The Government approves the Parity Law, which obliges the Ibex to have 40% female directors in 2024


The Government has approved this Tuesday, in the second round, the Law of Parity Representation that will force the presence of at least 40% of women in the Government, the boards of directors of large companies, electoral candidacies and the bodies constitutional.

This was announced by the First Vice President of the Government and Minister of Economic Affairs, Nadia Calviño, this Tuesday, during the press conference after the Council of Ministers.

The Government approved this rule in the first round last March, although at that time it only affected the electoral lists, the composition of the Government, the boards of directors of large companies, the governing boards of professional associations and the juries of public recognition of personalities.

Now the Executive has introduced a modification so that it also affects constitutional bodies and bodies of constitutional relevance such as “the Constitutional Court, the Council of State, the Fiscal Council, the Court of Accounts or the General Council of the Judiciary (CGPJ) so that they have equal representation”, as Calviño has specified.

In addition, the First Vice President of the Government has indicated that another of the modifications introduced consists in that “the calendar” for the implementation of these objectives is made more flexible, which will go from 2024 for the Ibex 35 to 2028 for public interest entities.

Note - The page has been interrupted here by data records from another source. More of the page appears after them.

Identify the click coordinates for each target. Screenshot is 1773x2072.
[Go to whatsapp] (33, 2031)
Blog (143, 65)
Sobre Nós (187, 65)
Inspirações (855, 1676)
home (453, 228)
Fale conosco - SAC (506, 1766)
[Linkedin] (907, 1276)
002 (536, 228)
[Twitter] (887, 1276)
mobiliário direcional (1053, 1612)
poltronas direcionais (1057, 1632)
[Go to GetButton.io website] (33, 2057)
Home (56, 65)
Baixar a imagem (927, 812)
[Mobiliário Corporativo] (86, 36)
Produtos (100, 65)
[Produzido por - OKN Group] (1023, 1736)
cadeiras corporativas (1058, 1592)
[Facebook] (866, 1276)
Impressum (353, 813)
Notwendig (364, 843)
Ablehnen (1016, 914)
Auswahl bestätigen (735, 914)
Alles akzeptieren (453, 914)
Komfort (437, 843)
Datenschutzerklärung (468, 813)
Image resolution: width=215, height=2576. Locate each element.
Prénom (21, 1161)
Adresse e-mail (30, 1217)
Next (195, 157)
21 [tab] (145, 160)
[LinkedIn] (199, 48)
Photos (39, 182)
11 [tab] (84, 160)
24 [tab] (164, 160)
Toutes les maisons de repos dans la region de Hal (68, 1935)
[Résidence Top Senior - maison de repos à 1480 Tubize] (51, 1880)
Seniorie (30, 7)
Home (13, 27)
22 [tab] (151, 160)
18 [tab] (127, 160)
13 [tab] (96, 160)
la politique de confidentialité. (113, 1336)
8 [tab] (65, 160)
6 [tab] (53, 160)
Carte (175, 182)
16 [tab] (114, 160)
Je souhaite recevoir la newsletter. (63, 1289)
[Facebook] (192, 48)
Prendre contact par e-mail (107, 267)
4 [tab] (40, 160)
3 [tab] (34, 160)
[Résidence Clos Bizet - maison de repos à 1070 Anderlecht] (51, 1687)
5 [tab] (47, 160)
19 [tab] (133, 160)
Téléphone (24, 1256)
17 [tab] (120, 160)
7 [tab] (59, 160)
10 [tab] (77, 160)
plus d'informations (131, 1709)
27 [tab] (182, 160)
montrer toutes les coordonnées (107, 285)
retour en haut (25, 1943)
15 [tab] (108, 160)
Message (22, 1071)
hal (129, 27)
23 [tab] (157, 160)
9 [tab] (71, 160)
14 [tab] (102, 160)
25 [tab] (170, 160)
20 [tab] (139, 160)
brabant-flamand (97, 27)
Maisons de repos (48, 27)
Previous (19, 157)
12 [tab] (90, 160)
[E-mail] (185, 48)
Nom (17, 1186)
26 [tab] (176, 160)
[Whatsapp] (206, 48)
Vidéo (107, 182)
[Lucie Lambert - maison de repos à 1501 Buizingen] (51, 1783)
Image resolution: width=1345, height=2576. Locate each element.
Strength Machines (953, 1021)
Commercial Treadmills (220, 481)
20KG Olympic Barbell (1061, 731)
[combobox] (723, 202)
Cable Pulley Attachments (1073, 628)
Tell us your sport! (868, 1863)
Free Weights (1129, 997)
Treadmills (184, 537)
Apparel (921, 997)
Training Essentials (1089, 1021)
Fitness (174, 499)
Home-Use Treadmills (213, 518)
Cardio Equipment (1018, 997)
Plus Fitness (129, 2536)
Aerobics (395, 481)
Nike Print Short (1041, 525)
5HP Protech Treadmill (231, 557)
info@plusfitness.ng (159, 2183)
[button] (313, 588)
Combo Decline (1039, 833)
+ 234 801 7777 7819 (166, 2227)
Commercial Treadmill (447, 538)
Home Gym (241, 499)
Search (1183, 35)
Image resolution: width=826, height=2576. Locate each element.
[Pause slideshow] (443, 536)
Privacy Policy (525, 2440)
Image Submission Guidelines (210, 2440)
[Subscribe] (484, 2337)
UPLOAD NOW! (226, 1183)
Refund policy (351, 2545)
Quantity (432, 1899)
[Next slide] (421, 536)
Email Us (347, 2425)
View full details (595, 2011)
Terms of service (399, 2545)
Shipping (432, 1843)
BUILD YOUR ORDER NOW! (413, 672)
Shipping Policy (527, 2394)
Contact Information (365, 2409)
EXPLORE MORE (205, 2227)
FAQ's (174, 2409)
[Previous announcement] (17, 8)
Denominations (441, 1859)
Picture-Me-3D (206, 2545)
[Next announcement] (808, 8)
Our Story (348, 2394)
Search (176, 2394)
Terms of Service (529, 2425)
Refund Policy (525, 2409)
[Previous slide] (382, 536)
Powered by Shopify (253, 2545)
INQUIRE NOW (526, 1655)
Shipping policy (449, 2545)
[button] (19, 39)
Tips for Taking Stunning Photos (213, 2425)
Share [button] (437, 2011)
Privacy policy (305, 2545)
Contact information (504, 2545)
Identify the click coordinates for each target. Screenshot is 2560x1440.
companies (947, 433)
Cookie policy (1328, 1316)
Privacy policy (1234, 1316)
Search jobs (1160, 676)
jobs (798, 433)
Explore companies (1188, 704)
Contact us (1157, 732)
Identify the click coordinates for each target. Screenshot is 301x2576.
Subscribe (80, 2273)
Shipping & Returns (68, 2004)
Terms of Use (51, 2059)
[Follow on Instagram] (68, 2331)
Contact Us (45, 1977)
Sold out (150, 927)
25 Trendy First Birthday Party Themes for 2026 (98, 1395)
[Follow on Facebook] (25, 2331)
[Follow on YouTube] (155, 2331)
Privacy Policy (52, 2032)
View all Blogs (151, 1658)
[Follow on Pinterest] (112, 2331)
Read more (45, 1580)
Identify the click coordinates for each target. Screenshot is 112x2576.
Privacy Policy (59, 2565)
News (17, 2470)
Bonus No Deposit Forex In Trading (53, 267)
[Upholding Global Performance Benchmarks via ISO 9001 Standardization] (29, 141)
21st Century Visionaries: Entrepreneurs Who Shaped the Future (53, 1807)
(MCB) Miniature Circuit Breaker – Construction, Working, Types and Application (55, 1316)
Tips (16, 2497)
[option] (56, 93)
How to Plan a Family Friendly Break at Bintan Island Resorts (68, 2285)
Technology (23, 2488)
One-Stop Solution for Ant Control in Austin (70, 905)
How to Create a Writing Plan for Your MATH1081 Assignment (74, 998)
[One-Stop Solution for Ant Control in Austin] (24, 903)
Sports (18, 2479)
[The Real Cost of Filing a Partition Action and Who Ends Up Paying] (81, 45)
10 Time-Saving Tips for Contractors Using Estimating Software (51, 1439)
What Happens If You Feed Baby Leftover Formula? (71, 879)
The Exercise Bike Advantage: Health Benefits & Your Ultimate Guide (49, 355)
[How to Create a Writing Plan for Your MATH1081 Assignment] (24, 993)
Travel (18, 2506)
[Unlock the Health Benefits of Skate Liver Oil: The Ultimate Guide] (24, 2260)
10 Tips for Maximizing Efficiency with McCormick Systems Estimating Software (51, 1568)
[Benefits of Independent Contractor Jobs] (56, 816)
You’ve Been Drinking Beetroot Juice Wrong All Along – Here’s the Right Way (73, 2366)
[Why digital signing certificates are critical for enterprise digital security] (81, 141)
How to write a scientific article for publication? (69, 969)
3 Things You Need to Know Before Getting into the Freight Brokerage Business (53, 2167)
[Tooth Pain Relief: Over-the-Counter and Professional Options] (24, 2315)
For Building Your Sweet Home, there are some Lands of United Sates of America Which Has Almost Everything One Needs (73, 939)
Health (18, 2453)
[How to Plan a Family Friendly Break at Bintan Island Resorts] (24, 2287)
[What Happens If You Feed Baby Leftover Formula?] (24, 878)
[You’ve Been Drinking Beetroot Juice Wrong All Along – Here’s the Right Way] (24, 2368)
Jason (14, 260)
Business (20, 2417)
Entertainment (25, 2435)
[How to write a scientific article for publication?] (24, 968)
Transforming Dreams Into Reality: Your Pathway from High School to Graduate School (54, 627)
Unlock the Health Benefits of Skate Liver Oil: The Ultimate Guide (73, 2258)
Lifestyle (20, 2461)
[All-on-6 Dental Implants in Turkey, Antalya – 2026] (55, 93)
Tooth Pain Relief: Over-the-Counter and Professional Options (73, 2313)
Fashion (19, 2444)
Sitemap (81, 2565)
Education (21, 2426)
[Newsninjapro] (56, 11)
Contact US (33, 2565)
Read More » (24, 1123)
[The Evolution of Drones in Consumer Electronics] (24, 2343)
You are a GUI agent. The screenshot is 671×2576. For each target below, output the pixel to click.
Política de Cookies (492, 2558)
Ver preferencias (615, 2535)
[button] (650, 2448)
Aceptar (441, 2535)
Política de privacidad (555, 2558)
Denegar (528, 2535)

Specifically, Ibex 35 companies must have a minimum of 40% female directors before June 30, 2024, a term that is extended for listed companies with a market capitalization of more than 500 million, which will have until June 30. June 2025 to achieve this goal.

Likewise, companies with a market capitalization of less than 500 million will have one more year, until June 30, 2026, to have at least 40% women on their boards of directors. In turn, public interest companies will have to reach 33% of women in their management bodies until June 30, 2026 and 40% before June 30, 2028.


Calviño explained that the penalty regime is stricter in the event of non-compliance with the presence of women required by law on boards of directors, while in the case of management positions, the company will have to explain if the standard, establish protocols and review their processes to ensure that this is the case. In addition, the penalty regime will be “stricter” for large listed companies.

“With this law we take an important step to achieve effective parity without thereby establishing disproportionate demands on large companies and, of course, without establishing these requirements for small companies, in order to have a regime that is proportionate and that achieves objectives, without thereby having a negative impact from the point of view of the operation of companies in our economy”, he assured.

In his opinion, with this regulation, which will now be sent to the Congress of Deputies to begin its parliamentary process, Spain “is at the forefront in terms of parity and in terms of breaking the glass ceiling and effective equality between men and women on an international level”.

Calviño has indicated that despite the “advances” achieved in terms of the participation of women in the labor market in 2022, there is still “a long way to go” since “the presence of women on the boards of directors of listed companies is at 32% and does not reach 22% in the case of senior management positions”.